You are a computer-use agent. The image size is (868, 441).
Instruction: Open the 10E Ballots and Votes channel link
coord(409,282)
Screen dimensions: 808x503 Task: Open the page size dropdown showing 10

• • • • • • •

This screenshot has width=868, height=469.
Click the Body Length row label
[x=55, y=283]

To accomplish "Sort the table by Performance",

• • • • • • •

To do:
Copy out precisely the lines from the line with "You are a computer-use" to the line with "Screen dimensions: 808x503" in the material above, including those two lines and omitting all the rest.

Response area:
You are a computer-use agent. The image size is (868, 441).
Instruction: Open the 10E Ballots and Votes channel link
coord(409,282)
Screen dimensions: 808x503 Task: Open the page size dropdown showing 10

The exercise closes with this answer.